Buku kecil namun padat dengan kisah dan hikmah dari tiap tokohnya. Tidak hanya kisah tentang olahraga dayung yang diwakilkan melalui Danum dan Dehen yang disampaikan melalui novel ini. Namun juga kisah tentang konservasi hutan dan penjagaan budaya lokal melalui Kai dengan aktivitas menanam pohon ulin, dan Arba dengan aktivitasnya dalam memasarkan produk keterampilan dari ibu-ibu dayak, serta kuatnya Arba dan Danum untuk tidak menjual rumah Betang. Selain itu, dalam buku kecil ini bertaburan kalimat-kalimat indah yang terselip dalam dialog tiap tokohnya namun tetap tidak menggurui.

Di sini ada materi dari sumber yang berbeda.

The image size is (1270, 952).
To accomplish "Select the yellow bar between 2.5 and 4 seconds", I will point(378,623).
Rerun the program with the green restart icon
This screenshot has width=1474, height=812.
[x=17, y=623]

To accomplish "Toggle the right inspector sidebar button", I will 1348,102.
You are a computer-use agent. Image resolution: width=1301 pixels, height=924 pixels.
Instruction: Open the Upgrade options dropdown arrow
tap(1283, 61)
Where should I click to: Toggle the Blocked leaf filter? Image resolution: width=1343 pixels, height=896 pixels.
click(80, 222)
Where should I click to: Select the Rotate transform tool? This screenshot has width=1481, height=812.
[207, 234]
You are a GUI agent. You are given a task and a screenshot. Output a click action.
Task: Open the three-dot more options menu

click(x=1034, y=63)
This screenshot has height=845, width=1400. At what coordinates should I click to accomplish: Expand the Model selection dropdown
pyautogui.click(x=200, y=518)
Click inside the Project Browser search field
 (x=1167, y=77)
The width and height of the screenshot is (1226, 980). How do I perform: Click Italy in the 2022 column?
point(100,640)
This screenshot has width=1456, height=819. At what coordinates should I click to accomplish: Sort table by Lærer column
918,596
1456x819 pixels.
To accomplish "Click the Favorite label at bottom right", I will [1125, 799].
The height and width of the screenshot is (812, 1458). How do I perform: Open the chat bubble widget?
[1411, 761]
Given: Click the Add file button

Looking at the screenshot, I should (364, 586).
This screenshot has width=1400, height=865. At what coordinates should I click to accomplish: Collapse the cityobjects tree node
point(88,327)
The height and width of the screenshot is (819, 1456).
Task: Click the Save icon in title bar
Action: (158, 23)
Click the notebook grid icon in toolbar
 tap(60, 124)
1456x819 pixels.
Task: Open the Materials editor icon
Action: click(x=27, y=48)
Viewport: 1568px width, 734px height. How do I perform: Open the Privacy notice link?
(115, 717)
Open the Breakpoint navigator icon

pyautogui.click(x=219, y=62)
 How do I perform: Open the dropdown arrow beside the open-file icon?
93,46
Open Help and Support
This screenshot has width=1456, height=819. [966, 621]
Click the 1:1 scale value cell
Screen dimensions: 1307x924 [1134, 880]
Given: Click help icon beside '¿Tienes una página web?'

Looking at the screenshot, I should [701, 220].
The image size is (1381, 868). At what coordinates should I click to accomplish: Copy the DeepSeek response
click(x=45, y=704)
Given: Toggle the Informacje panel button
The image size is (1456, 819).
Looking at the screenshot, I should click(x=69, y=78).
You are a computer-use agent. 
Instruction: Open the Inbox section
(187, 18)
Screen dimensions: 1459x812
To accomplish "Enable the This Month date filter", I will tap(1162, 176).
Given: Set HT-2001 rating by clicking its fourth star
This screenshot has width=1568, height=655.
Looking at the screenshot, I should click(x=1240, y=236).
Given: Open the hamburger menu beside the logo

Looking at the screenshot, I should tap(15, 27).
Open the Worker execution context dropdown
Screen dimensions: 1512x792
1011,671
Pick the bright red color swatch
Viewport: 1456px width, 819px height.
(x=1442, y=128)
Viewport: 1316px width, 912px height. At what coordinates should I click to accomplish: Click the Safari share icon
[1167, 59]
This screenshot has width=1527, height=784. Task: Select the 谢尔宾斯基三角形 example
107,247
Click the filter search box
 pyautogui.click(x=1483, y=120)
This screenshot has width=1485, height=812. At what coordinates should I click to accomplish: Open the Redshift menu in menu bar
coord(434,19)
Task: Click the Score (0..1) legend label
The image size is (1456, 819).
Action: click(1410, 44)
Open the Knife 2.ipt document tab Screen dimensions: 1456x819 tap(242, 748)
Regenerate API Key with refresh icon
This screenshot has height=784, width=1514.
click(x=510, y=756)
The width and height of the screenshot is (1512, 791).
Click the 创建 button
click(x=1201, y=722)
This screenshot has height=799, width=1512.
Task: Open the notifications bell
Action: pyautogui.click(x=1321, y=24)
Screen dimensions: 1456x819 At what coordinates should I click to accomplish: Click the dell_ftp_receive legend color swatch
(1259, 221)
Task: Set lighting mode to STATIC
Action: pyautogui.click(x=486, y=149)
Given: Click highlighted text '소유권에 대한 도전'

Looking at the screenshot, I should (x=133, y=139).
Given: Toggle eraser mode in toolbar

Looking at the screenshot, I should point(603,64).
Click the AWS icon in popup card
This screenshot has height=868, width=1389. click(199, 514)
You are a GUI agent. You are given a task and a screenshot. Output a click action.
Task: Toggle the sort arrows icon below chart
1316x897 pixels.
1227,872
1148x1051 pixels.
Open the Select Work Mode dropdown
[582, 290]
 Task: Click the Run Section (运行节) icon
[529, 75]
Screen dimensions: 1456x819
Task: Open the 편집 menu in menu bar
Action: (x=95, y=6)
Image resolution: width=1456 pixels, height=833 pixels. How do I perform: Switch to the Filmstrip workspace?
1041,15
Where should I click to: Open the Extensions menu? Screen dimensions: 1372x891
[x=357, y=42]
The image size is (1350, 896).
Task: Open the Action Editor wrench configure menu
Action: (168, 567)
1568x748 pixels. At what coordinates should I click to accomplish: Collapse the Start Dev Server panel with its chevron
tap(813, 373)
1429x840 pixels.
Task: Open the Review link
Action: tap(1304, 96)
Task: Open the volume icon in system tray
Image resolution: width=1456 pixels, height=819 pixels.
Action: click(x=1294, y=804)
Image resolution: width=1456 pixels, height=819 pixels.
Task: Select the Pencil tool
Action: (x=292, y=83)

Dari novel kecil yang untuk menyelesaikannya hanya butuh waktu tiga jam, banyak hal yang saya dapatkan. Saya jadi tahu tentang olahraga dayung yang tidak populer, namun ternyata banyak menghasilkan prestasi yang membanggakan. Setting tempat di Kalimantan membawa bayangan saya pada nuansa hijau hutannya, aliran sungai yang membelah kota, serta suasana tradisional khas kalimantan.
quote-quote indah dari novel ini :
“Tidak ada kata terlambat, selama kita masih bisa bergerak dan berusaha.” (Arba)
“tidak ada yang lebih menakutkan daripada kehilangan keberanian!” (Arba)
“tak masalah kamu duduk di haluan atau buritan, asal kamu tetap menggerakkan dayungmu” (Dehen)
“Karena pertandingan tidak melulu tentang kalah dan menang” (Kai)
“Mimpi boleh setinggi yang kau bisa, asal kau tak lupa bangun untuk mewujudkannya” (Arba)
“kau dan aku mungkin berberda, tapi kau dan aku sama-sama sempurna sebagai diri kita” (hal. 5)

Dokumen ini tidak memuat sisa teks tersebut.